Lacan’ın XXIV. Semineri üzerine çalışma gerçekleştirildi
Ortalıkta profesör, doçent, yardımcı doçent gibi unvanların dolaşmadığı, ilaç firmalarının bulunmadığı, kongre çantası nevinden hediyelerin verilmediği, beş yıldızlı kongre otelinde değil, sıradan bir toplantı salonunda vuku bulan ama fikirleri, kavramları, düşünceleri bolca bulabileceğiniz, vay o asistan haliyle benim gibi televizyon yıldızı bir akademisyene nasıl böyle karşı çıkabilir biçiminde histerik çıkışları bulamayacağınız bir toplantıyı geride bıraktık. Lacan’ın bilinçdışı ile ilgili olarak yapmış olduğu saptamaların tartışıldığı (gerçekten tartışıldı, onaylama değil tartışma ön plandaydı) çalışmalar 26-29 Ağustos 2015 tarihinde Association Lacanienne International (ALI) tarafından Paris’te Espace Reuilly’de gerçekleştirildi.
Çalışmanın belki de en ilginç noktalarından birisi, tek bir bilinçdışı değil, birden fazla bilinçdışına sahip olabileceğimiz olasılığının güçlü olduğu idi. Psikanalistlerin oldukça önemli bir kısmının bu yönde gözlemlerinin olduğunu görmek, zaten insanların birden fazla bilinçdışına sahip olduklarını düşünen birisi olarak beni çok heyecanlandırdı. Espace başlığı altında ele alınan ve benim mekân olarak işlemiş olduğum ve bilinçdışının her karşı karşıya kaldığı yapının karşısında yeni bir bilinç ve yeni bir bilinçdışı oluşturduğu biçiminde özetlenebilecek bu önemli nokta, Lacan’ın kuramının Freud’un kuramına getirdiği en önemli katkılardan birisidir kanımca. Bu konuda ALI’in yeni başkanı Marc Darmon ve konuşmacılardan Marc Morali’nin katkıları heyecan verici idi. Bu noktada ALI’nin kurucusu Charles Melman’ın L’Homme Sans Gravité (Ağırlığı Olmayan Adam) adlı, tüketim ekonomisinin insanları nasıl yeni bir histerik yapıya sürüklediğini anlatan kitabını anımsamadan geçmemek gerekir. İçinde bulunduğumuz ekonomik yapı aynı zamanda kişiliklerimizi de belirleyen ana etkendir.
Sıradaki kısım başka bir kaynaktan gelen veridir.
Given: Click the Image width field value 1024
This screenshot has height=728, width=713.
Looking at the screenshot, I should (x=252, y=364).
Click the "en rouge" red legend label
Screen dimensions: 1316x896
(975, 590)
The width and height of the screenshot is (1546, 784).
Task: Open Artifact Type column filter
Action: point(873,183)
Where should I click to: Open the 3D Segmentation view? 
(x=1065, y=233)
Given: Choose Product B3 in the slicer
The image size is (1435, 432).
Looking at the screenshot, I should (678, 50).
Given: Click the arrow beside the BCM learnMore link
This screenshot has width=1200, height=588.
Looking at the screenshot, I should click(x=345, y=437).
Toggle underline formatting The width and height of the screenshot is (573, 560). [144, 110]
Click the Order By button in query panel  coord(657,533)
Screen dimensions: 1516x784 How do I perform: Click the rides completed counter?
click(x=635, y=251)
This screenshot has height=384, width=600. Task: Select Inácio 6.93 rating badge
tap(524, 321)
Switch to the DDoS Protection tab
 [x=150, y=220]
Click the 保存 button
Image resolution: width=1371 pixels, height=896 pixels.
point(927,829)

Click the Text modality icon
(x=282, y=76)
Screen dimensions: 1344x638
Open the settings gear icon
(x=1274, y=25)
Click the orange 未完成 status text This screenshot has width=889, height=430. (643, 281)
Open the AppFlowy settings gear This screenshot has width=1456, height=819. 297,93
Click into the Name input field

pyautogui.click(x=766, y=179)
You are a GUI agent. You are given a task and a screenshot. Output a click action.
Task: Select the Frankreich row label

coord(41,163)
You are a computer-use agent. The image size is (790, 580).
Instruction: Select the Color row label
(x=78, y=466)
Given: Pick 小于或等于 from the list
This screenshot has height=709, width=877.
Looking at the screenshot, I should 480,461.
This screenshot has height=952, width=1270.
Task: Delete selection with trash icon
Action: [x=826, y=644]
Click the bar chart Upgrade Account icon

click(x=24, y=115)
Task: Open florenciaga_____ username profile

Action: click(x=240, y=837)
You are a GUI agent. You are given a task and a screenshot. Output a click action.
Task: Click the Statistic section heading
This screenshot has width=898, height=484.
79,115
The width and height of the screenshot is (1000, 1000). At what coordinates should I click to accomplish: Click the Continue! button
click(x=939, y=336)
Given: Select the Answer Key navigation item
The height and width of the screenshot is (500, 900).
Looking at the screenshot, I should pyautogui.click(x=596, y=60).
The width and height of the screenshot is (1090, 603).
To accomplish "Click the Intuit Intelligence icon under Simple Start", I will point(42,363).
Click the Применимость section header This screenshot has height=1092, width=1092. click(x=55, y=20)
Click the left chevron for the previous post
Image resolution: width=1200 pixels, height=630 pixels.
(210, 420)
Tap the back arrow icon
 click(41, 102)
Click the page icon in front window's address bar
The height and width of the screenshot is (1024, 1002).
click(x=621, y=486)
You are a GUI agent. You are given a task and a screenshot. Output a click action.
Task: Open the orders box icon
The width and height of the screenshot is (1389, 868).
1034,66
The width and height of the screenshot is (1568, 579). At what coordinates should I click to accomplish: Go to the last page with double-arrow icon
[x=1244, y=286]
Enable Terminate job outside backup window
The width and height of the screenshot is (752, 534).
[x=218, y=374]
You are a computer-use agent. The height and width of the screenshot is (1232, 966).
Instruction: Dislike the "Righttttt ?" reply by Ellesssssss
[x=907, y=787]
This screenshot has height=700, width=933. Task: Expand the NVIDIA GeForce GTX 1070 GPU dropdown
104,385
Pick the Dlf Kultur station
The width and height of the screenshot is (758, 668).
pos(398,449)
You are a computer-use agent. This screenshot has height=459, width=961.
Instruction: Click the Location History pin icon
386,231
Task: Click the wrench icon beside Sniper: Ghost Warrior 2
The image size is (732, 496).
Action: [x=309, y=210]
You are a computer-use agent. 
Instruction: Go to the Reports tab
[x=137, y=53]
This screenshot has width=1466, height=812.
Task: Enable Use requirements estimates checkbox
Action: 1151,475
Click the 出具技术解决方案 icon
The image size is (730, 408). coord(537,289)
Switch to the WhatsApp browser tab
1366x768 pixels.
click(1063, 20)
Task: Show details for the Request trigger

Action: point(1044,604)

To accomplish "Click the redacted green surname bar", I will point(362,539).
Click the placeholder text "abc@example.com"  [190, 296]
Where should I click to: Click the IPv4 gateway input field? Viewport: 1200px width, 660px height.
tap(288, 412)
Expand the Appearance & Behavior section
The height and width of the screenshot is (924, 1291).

Toplantı sırasında ötekinin bakışı ve bu bakışın sabitleyici etkisi, bu etkiden kurtulabilmek amacıyla psikanalitik görüşmenin neden yüz yüze değil de divan üzerinde yatarak yapılmasının gerektiği üzerine etkileyici saptamalar ortaya çıktı. Bu saptamaları dinlerken nedense sürekli olarak Sumru Çığır’ın, Örnek akademisyen kimdir, kim değildir başlıklı yazısı aklıma takıldı. Türkiye’nin akademik ortamı, Medusa’nın bakışı karşısında mermerleşerek donmuş bir ortamı anımsattı o bilgi ve fikirlerle dolu tartışma ortamında. Sanıyorum ki kullanılan unvanlar hem insanları hem de özgür tartışma zeminini dondurarak yeniliklere kapalı bir hale getiriyor ülkemizde. Kurtuluş nerede diye sorarsanız önce insanların unvanları ile değil, bilgileri ve ürettikleri ile ortaya çıkmalarını sağlayacak bir ortamı oluşturabilmemizde yatıyor herhalde.